Geoff Huston gih at apnic.net
Thu Jan 31 23:42:40 EST 2008

David Conrad wrote:
> Geoff,
> On Jan 31, 2008, at 3:22 PM, Geoff Huston wrote:
>> The key assumptions I've made are:
>> 1. For requests for additional IPv4 address space the requestor has
>> fully utilized their existing holdings at the point of the additional
>> allocation of address space.
>> 2. The distribution of new requestors who are requesting initial
>> allocations and requestors wishing a further allocation are largely
>> unchanged from that of the average of the past three years
>> 3. That the demand model is uniformly spread across the year.
>> 4. That the distribution of size of address requests is unchanged from
>> that of the average of the past three years.
>> 5. That the unadvertised pool of addresses has the same factors acting
>> on it that have been visible in the past 3 years - i.e. no change in
>> policies here.
> Would you agree that an additional assumption you make is:
> 6. Address utilization efficiency is unchanged.
> Implicit in Soft Landing is the assumption that there is non-trivial 
> inefficiency in the use of allocated address space, e.g., use of public 
> address space for infrastructure that could be numbered with private 
> space, fixed size assignments to customers based on pricing tiers, 
> unused but unrecovered assignments, etc.

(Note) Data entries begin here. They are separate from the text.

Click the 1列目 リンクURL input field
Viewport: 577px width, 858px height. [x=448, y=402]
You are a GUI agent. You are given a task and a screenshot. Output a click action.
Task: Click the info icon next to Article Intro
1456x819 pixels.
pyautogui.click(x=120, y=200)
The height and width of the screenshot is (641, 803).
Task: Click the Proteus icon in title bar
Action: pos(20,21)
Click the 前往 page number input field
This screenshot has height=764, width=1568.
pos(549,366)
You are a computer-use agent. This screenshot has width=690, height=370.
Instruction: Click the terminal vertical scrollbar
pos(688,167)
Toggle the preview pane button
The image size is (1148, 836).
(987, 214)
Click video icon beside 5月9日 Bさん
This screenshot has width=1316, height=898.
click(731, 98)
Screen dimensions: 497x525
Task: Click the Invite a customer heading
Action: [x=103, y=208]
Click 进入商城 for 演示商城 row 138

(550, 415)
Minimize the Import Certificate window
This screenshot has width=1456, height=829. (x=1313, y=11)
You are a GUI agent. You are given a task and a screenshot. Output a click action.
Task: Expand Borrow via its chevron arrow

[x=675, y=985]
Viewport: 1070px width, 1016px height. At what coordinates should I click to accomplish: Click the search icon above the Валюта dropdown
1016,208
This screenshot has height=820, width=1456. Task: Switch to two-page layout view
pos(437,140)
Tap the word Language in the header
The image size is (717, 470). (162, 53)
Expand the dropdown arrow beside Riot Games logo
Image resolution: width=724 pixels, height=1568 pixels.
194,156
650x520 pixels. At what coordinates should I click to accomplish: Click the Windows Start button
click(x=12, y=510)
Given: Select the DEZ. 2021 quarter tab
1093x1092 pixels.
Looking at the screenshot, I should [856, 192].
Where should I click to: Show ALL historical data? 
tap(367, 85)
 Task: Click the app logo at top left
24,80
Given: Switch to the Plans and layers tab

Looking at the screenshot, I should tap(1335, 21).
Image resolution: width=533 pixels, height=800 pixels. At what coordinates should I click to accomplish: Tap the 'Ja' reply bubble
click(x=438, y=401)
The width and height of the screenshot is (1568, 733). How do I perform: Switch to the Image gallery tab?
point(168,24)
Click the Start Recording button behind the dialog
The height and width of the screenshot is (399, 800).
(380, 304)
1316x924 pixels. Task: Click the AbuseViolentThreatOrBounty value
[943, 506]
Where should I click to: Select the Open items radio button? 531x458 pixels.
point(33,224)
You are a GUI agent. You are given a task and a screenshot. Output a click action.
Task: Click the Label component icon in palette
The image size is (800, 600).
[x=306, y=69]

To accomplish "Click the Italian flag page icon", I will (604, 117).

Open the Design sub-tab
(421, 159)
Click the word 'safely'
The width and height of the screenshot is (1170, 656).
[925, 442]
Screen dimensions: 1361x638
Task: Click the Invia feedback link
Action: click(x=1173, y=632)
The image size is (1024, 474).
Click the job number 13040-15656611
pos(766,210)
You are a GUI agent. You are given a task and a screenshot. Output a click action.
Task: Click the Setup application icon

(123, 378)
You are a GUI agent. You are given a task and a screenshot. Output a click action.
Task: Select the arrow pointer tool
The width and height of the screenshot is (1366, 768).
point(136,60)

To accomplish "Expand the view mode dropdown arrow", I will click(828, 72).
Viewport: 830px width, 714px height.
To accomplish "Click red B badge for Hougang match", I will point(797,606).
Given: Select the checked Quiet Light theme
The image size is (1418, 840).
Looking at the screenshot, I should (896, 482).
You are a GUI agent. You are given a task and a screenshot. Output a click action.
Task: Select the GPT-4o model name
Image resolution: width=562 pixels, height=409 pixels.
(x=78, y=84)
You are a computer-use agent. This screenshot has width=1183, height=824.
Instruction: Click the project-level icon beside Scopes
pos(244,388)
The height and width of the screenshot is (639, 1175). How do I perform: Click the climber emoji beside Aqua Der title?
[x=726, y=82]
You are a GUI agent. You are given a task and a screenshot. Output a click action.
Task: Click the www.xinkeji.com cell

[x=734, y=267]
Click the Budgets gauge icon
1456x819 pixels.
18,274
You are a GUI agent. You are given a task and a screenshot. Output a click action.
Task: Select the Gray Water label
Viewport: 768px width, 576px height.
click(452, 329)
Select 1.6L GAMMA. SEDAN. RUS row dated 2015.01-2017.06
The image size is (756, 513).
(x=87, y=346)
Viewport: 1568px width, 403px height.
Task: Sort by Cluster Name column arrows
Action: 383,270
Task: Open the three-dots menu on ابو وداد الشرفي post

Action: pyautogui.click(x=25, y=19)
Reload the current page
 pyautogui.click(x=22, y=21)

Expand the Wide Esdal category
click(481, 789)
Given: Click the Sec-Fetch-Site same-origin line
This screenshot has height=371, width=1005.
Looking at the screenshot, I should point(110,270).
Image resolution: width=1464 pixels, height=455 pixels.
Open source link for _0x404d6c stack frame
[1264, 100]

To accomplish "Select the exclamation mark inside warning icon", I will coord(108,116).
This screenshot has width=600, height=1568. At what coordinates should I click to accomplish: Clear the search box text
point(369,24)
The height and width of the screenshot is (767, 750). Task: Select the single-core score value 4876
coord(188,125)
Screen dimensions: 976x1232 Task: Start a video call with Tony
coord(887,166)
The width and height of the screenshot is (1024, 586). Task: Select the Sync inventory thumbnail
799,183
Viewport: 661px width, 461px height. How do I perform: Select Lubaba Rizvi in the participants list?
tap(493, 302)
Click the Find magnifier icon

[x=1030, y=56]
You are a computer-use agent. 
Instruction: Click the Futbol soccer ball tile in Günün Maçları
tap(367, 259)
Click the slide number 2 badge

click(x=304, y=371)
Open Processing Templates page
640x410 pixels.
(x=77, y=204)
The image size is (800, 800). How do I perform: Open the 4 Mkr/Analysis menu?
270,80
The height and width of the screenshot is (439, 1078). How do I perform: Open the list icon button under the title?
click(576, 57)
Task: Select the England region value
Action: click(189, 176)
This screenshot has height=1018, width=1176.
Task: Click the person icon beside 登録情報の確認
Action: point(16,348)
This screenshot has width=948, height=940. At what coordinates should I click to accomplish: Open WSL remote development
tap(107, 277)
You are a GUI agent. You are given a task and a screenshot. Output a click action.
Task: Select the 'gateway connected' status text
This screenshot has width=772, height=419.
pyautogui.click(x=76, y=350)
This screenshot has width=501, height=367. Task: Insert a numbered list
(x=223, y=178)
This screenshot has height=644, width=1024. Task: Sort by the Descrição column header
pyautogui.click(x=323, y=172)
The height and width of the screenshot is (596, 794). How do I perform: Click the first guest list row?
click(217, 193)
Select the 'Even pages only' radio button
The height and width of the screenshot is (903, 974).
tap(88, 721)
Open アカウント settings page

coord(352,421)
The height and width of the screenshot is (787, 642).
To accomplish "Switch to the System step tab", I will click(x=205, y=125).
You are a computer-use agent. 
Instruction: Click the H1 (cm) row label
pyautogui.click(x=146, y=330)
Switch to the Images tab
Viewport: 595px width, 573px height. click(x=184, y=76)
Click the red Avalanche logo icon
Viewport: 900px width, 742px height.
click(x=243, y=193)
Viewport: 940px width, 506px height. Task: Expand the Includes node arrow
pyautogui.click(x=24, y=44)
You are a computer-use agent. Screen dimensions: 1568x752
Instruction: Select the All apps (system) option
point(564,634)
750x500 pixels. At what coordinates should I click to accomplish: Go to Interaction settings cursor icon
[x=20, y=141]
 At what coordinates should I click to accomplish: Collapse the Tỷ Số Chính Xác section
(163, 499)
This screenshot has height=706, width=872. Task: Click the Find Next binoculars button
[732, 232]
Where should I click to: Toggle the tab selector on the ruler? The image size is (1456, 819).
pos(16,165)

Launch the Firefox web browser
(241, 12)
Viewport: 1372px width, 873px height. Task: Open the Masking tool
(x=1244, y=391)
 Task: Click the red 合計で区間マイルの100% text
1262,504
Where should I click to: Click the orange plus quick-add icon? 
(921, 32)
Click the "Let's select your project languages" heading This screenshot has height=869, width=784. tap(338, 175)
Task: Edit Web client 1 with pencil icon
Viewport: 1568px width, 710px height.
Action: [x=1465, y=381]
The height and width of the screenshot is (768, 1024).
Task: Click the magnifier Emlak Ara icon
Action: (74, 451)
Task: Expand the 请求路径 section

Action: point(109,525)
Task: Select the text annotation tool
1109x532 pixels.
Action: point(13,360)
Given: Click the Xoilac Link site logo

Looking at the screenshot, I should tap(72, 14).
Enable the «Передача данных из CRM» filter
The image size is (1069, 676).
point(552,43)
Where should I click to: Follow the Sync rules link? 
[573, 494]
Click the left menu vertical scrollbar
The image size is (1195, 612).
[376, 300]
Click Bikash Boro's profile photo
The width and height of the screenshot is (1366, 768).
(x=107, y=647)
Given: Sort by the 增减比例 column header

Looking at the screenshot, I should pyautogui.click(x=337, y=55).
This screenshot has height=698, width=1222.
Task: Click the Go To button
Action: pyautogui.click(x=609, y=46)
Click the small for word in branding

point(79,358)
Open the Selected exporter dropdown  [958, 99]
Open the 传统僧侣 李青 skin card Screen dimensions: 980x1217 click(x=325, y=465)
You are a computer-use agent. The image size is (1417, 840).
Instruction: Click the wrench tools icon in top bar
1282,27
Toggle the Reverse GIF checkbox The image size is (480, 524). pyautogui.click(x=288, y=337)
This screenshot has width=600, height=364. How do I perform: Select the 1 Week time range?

I had wrapped this up in assumption 1. but its a valid point. The 
problem with this particular assumption is that there is no clear data 
at hand to determine the extent of this potentially recyclable address 
pool and the nature of the barriers the prevent its use under the 
current policy regime.

If this is a critical component of your policy proposal in terms of the 
impact of this policy on projected IP address consumption rates, then 
there is a significant problem here in attempting to quantify the 
potential outcomes of adopting the policy due to a lack of coherent and 
reliable data here. We could all make guesses I suppose, but without any 
solid foundation then frankly one guess is probably as good as any other 
as to how the policy would impact the address consumption trend data.